=== PROVIDED DATA ===
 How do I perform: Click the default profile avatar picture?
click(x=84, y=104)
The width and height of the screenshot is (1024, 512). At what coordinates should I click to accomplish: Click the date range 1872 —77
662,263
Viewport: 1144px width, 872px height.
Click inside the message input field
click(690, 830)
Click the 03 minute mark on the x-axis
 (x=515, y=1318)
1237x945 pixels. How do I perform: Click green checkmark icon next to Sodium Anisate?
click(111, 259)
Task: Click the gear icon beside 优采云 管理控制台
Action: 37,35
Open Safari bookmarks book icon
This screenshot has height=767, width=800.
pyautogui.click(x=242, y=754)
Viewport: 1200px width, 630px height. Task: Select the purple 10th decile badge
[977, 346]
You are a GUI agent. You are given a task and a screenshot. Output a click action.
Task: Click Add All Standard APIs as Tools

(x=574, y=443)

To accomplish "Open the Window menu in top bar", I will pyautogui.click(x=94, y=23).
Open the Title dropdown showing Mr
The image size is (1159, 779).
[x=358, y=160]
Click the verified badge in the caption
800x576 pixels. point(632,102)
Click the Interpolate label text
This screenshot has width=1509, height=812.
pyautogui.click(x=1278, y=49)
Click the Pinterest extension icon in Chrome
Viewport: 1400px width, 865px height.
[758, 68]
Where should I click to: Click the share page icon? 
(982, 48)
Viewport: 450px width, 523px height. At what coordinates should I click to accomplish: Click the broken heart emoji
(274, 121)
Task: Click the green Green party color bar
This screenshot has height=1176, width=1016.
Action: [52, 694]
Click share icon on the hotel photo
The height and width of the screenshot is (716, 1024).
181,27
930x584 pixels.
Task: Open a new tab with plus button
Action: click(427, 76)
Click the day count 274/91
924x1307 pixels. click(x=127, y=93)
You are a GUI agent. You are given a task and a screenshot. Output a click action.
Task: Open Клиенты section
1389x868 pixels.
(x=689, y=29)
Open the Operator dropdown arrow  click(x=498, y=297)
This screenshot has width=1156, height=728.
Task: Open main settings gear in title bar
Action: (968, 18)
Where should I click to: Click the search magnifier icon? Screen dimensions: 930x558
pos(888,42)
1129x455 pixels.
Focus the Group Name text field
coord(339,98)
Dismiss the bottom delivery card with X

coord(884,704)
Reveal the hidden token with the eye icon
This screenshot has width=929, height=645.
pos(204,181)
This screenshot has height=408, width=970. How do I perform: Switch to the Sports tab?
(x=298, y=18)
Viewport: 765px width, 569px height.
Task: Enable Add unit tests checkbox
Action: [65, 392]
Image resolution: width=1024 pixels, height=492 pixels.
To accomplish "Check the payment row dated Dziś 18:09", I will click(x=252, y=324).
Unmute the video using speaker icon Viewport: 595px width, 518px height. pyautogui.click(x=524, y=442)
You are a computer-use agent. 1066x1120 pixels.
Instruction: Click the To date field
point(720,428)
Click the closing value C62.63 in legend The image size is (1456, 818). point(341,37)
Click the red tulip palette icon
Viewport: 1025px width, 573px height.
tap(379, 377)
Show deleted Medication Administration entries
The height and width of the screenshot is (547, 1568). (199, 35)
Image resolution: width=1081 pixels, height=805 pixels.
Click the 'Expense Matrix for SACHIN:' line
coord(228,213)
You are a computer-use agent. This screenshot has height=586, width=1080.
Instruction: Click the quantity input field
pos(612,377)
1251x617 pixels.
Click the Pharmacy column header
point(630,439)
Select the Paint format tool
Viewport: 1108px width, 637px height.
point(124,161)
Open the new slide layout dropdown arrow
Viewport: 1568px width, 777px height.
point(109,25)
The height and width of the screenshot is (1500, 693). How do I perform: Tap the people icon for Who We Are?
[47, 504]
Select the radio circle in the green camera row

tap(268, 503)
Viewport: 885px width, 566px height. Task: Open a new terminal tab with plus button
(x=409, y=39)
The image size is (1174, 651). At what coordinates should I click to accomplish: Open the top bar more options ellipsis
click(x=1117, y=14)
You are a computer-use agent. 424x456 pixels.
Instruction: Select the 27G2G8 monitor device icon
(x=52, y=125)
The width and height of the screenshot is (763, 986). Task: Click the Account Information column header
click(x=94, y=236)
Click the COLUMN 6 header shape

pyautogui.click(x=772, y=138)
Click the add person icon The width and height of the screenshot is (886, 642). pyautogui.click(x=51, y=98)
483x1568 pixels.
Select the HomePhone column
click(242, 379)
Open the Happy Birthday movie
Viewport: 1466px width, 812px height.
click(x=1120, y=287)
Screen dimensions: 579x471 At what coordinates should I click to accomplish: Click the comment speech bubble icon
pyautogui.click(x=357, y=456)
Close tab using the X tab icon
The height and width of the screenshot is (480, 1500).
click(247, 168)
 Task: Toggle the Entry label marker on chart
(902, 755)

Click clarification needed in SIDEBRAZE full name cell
===
TASK INSTRUCTIONS: Your answer should be the full set of records, printed exactly.

FINISHED TASK:
 How do I perform: Click the default profile avatar picture?
click(x=84, y=104)
The width and height of the screenshot is (1024, 512). At what coordinates should I click to accomplish: Click the date range 1872 —77
662,263
Viewport: 1144px width, 872px height.
Click inside the message input field
click(690, 830)
Click the 03 minute mark on the x-axis
 (x=515, y=1318)
1237x945 pixels. How do I perform: Click green checkmark icon next to Sodium Anisate?
click(111, 259)
Task: Click the gear icon beside 优采云 管理控制台
Action: 37,35
Open Safari bookmarks book icon
This screenshot has height=767, width=800.
pyautogui.click(x=242, y=754)
Viewport: 1200px width, 630px height. Task: Select the purple 10th decile badge
[977, 346]
You are a GUI agent. You are given a task and a screenshot. Output a click action.
Task: Click Add All Standard APIs as Tools

(x=574, y=443)

To accomplish "Open the Window menu in top bar", I will pyautogui.click(x=94, y=23).
Open the Title dropdown showing Mr
The image size is (1159, 779).
[x=358, y=160]
Click the verified badge in the caption
800x576 pixels. point(632,102)
Click the Interpolate label text
This screenshot has width=1509, height=812.
pyautogui.click(x=1278, y=49)
Click the Pinterest extension icon in Chrome
Viewport: 1400px width, 865px height.
[758, 68]
Where should I click to: Click the share page icon? 
(982, 48)
Viewport: 450px width, 523px height. At what coordinates should I click to accomplish: Click the broken heart emoji
(274, 121)
Task: Click the green Green party color bar
This screenshot has height=1176, width=1016.
Action: [52, 694]
Click share icon on the hotel photo
The height and width of the screenshot is (716, 1024).
181,27
930x584 pixels.
Task: Open a new tab with plus button
Action: click(427, 76)
Click the day count 274/91
924x1307 pixels. click(x=127, y=93)
You are a GUI agent. You are given a task and a screenshot. Output a click action.
Task: Open Клиенты section
1389x868 pixels.
(x=689, y=29)
Open the Operator dropdown arrow  click(x=498, y=297)
This screenshot has width=1156, height=728.
Task: Open main settings gear in title bar
Action: (968, 18)
Where should I click to: Click the search magnifier icon? Screen dimensions: 930x558
pos(888,42)
1129x455 pixels.
Focus the Group Name text field
coord(339,98)
Dismiss the bottom delivery card with X

coord(884,704)
Reveal the hidden token with the eye icon
This screenshot has width=929, height=645.
pos(204,181)
This screenshot has height=408, width=970. How do I perform: Switch to the Sports tab?
(x=298, y=18)
Viewport: 765px width, 569px height.
Task: Enable Add unit tests checkbox
Action: [65, 392]
Image resolution: width=1024 pixels, height=492 pixels.
To accomplish "Check the payment row dated Dziś 18:09", I will click(x=252, y=324).
Unmute the video using speaker icon Viewport: 595px width, 518px height. pyautogui.click(x=524, y=442)
You are a computer-use agent. 1066x1120 pixels.
Instruction: Click the To date field
point(720,428)
Click the closing value C62.63 in legend The image size is (1456, 818). point(341,37)
Click the red tulip palette icon
Viewport: 1025px width, 573px height.
tap(379, 377)
Show deleted Medication Administration entries
The height and width of the screenshot is (547, 1568). (199, 35)
Image resolution: width=1081 pixels, height=805 pixels.
Click the 'Expense Matrix for SACHIN:' line
coord(228,213)
You are a computer-use agent. This screenshot has height=586, width=1080.
Instruction: Click the quantity input field
pos(612,377)
1251x617 pixels.
Click the Pharmacy column header
point(630,439)
Select the Paint format tool
Viewport: 1108px width, 637px height.
point(124,161)
Open the new slide layout dropdown arrow
Viewport: 1568px width, 777px height.
point(109,25)
The height and width of the screenshot is (1500, 693). How do I perform: Tap the people icon for Who We Are?
[47, 504]
Select the radio circle in the green camera row

tap(268, 503)
Viewport: 885px width, 566px height. Task: Open a new terminal tab with plus button
(x=409, y=39)
The image size is (1174, 651). At what coordinates should I click to accomplish: Open the top bar more options ellipsis
click(x=1117, y=14)
You are a computer-use agent. 424x456 pixels.
Instruction: Select the 27G2G8 monitor device icon
(x=52, y=125)
The width and height of the screenshot is (763, 986). Task: Click the Account Information column header
click(x=94, y=236)
Click the COLUMN 6 header shape

pyautogui.click(x=772, y=138)
Click the add person icon The width and height of the screenshot is (886, 642). pyautogui.click(x=51, y=98)
483x1568 pixels.
Select the HomePhone column
click(242, 379)
Open the Happy Birthday movie
Viewport: 1466px width, 812px height.
click(x=1120, y=287)
Screen dimensions: 579x471 At what coordinates should I click to accomplish: Click the comment speech bubble icon
pyautogui.click(x=357, y=456)
Close tab using the X tab icon
The height and width of the screenshot is (480, 1500).
click(247, 168)
 Task: Toggle the Entry label marker on chart
(902, 755)

Click clarification needed in SIDEBRAZE full name cell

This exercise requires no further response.